**Input material:**
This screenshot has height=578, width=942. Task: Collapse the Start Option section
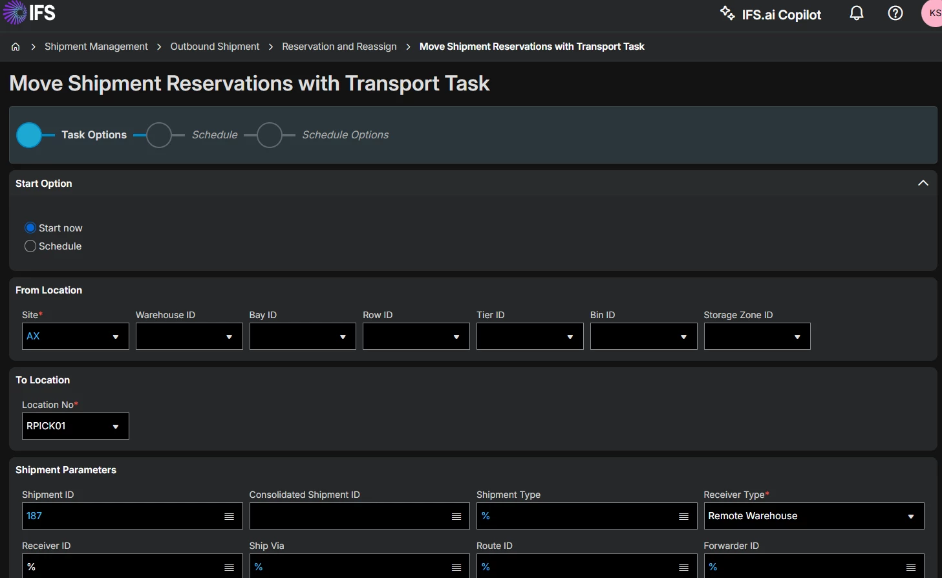pyautogui.click(x=923, y=184)
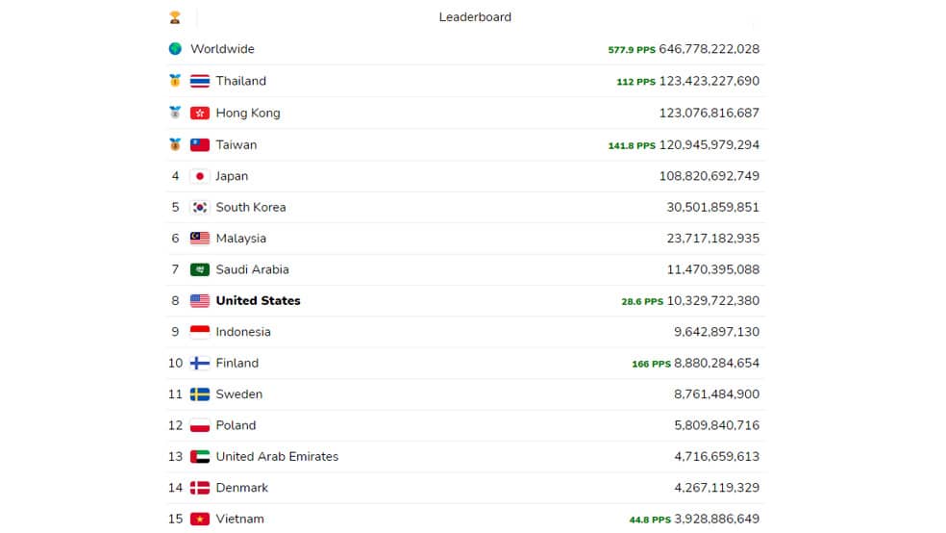Click the 141.8 PPS indicator for Taiwan

click(x=631, y=145)
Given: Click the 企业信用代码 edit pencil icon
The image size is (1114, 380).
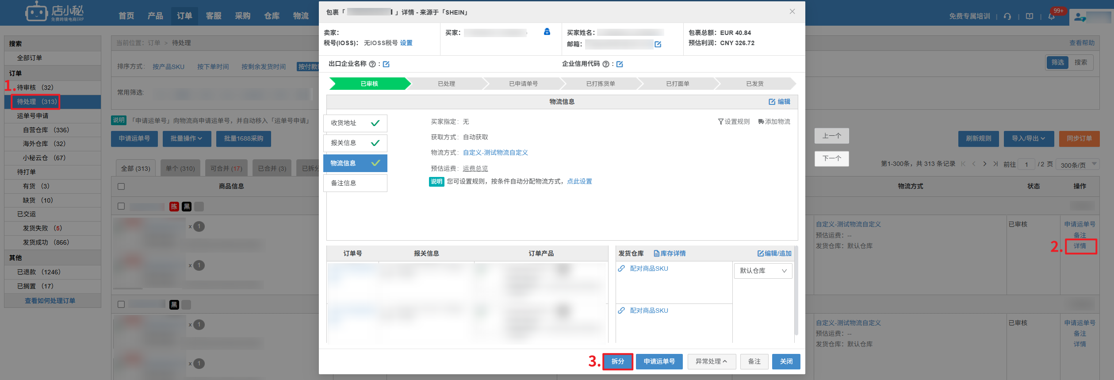Looking at the screenshot, I should pos(620,64).

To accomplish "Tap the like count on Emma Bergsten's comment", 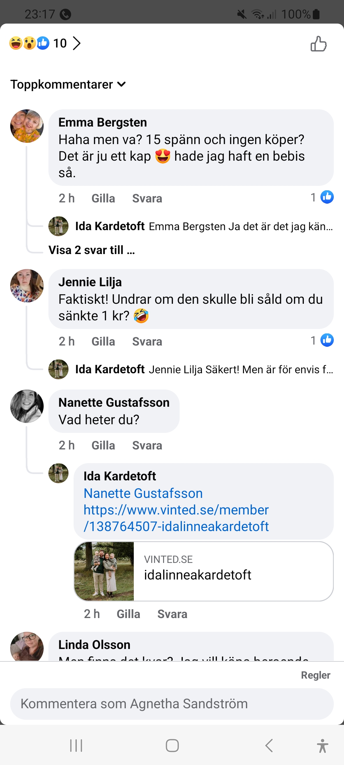I will (x=322, y=197).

**Work request:** Print the lines from the beginning of the records up to and including the line containing "Given: Click the 企业信用代码 edit pencil icon", word for word, with no pictures.

**Result for this task:**
This screenshot has height=578, width=942. Task: Collapse the Start Option section
pyautogui.click(x=923, y=184)
Click the 141.8 PPS indicator for Taiwan

click(x=631, y=145)
Given: Click the 企业信用代码 edit pencil icon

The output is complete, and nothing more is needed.